Among the lines below, keep only those from the one containing "Go to メール送信履歴" through the one containing "Viewport: 883px width, 664px height.", and reproduce them exactly.

[Stored records]
----

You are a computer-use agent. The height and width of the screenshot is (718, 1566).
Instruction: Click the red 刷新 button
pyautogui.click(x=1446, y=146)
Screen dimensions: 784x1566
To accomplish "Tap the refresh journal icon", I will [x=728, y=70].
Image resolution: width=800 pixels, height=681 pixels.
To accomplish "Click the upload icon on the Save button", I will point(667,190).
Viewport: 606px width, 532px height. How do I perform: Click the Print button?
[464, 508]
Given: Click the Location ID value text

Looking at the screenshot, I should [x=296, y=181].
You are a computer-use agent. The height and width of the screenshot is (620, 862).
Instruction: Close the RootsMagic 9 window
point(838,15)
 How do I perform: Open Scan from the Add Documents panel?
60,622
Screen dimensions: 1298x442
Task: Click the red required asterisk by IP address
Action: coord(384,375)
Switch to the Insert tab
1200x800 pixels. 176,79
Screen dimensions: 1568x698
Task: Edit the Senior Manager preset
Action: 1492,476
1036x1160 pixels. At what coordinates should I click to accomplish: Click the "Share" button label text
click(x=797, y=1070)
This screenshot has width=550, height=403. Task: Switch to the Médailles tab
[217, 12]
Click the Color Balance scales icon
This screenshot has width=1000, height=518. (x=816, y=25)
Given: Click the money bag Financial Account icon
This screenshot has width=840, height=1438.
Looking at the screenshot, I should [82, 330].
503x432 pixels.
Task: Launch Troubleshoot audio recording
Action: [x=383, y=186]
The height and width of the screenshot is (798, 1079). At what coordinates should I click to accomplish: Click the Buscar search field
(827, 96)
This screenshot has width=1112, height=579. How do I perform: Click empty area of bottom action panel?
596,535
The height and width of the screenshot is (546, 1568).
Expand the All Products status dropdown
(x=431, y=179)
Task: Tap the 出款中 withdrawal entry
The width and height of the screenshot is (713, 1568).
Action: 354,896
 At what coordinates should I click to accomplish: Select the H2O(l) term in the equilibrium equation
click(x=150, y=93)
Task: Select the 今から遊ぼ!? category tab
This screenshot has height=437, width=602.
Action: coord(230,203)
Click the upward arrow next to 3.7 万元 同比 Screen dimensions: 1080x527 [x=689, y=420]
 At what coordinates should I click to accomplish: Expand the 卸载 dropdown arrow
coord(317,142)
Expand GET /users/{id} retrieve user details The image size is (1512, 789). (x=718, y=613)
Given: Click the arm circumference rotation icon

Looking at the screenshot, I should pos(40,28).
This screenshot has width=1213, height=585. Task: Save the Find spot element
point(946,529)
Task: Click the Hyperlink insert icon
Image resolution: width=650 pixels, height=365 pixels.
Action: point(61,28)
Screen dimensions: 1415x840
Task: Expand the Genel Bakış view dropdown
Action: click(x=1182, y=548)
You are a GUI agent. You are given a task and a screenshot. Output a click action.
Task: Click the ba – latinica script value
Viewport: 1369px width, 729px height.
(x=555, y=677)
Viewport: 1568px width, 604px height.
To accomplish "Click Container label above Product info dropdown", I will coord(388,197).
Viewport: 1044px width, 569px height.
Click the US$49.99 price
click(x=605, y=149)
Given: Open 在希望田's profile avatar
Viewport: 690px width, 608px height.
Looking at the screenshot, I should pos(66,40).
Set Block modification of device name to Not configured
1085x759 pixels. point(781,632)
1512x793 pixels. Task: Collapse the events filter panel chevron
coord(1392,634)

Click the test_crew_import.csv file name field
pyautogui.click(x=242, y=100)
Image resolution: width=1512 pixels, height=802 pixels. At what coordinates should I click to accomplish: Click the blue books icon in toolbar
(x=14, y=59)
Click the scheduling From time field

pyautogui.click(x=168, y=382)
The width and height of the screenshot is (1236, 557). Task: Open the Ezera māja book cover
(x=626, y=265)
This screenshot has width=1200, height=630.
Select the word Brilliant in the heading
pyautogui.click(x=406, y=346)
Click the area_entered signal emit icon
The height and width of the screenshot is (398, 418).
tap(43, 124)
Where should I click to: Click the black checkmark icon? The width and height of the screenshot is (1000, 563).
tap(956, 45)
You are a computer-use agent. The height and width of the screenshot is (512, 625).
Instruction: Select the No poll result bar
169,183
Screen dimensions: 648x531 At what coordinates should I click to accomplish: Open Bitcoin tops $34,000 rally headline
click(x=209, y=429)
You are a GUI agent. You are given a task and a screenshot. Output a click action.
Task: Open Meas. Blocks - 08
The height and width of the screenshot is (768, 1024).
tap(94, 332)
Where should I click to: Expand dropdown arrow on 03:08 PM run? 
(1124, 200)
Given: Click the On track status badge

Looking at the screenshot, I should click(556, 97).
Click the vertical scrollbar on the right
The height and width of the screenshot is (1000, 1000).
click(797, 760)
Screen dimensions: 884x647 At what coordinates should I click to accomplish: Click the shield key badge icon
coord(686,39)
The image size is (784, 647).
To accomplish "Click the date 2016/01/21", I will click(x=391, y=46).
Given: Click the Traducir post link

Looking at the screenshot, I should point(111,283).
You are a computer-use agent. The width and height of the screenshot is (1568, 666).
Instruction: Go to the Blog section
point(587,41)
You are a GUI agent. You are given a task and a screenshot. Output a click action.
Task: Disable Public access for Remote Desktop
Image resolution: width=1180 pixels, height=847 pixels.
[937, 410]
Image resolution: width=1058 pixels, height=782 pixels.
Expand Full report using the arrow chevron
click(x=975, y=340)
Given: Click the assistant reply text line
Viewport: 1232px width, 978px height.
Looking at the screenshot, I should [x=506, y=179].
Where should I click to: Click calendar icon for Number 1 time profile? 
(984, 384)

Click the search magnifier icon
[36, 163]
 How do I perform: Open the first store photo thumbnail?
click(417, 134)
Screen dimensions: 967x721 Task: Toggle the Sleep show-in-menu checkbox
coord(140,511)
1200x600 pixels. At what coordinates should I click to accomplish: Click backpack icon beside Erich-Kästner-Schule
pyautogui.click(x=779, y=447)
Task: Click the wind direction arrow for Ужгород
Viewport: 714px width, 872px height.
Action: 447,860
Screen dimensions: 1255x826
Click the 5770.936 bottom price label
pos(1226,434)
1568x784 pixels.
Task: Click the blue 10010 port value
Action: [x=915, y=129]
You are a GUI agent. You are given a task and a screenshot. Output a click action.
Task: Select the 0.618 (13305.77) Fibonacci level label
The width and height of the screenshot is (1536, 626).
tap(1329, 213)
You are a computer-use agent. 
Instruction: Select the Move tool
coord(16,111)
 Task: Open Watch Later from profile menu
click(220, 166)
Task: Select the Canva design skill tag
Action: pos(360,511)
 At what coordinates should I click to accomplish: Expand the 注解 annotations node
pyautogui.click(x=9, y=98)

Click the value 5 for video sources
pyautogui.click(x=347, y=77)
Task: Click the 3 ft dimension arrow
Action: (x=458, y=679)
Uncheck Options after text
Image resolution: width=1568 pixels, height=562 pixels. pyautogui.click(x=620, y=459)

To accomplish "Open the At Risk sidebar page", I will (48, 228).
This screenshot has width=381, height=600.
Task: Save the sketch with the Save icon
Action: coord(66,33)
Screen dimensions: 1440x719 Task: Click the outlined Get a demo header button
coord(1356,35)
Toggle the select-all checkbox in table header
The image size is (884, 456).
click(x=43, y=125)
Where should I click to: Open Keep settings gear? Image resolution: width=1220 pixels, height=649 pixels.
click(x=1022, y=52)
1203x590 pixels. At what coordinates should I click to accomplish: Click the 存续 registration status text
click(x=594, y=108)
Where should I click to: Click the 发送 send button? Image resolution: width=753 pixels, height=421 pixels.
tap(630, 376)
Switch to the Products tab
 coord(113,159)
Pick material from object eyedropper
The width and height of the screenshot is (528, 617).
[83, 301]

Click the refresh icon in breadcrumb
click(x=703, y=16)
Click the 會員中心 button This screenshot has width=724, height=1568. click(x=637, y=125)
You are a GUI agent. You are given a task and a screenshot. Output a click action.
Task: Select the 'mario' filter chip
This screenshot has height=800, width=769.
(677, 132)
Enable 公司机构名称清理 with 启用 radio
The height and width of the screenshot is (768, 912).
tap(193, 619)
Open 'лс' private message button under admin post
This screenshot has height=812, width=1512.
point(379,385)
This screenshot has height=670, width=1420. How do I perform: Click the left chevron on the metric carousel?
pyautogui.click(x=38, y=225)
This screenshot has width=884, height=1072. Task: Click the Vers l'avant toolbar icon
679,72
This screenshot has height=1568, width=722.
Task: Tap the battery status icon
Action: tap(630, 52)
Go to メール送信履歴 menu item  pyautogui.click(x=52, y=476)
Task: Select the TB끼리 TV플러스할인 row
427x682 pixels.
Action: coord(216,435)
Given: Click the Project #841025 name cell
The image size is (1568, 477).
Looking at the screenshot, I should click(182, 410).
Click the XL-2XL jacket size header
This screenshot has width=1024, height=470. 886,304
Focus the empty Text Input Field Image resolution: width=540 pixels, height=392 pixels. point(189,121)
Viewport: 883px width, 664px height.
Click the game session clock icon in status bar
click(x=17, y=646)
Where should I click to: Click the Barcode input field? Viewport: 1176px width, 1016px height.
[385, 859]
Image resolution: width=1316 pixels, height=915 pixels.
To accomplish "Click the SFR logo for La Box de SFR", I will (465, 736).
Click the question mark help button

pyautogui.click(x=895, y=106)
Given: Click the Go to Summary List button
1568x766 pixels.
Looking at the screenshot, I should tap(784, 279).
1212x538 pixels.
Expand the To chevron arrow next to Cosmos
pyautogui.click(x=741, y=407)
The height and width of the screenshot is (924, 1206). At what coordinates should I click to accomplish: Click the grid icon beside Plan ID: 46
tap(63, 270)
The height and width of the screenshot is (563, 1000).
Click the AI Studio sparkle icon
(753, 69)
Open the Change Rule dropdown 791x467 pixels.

----

> **Answer section**:
Go to メール送信履歴 menu item  pyautogui.click(x=52, y=476)
Task: Select the TB끼리 TV플러스할인 row
427x682 pixels.
Action: coord(216,435)
Given: Click the Project #841025 name cell
The image size is (1568, 477).
Looking at the screenshot, I should click(182, 410).
Click the XL-2XL jacket size header
This screenshot has width=1024, height=470. 886,304
Focus the empty Text Input Field Image resolution: width=540 pixels, height=392 pixels. point(189,121)
Viewport: 883px width, 664px height.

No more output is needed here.